#### PROBLEM:
Find the line with "[YouTube] (30, 2411)" in the listing below. Write it out exactly, along with every later line up to the final one.

#### EXERCISE INPUT:
/---

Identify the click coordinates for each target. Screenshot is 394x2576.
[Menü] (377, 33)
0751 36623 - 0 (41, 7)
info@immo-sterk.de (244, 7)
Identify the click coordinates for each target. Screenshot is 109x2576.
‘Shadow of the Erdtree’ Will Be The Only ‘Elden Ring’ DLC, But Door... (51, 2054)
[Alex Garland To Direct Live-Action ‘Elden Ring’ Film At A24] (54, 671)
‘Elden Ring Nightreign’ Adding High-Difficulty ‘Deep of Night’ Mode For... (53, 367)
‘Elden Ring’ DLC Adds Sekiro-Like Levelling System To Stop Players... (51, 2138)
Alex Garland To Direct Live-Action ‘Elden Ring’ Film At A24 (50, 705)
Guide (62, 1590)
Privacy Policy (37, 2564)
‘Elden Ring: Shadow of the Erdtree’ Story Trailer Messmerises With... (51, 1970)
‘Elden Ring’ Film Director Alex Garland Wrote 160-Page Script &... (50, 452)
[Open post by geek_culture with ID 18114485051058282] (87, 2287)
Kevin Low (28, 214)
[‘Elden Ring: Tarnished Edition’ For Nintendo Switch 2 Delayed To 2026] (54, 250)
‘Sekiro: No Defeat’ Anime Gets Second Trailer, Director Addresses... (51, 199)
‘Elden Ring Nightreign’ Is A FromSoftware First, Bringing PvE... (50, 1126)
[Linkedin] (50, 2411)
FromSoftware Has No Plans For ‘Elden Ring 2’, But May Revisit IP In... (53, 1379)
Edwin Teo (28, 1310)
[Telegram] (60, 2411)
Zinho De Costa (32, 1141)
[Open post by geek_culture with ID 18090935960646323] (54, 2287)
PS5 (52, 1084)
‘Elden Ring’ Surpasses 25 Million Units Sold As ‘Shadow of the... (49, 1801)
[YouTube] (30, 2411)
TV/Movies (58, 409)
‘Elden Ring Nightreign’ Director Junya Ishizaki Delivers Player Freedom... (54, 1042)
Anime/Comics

\---

#### TASK RESULT:
[YouTube] (30, 2411)
TV/Movies (58, 409)
‘Elden Ring Nightreign’ Director Junya Ishizaki Delivers Player Freedom... (54, 1042)
Anime/Comics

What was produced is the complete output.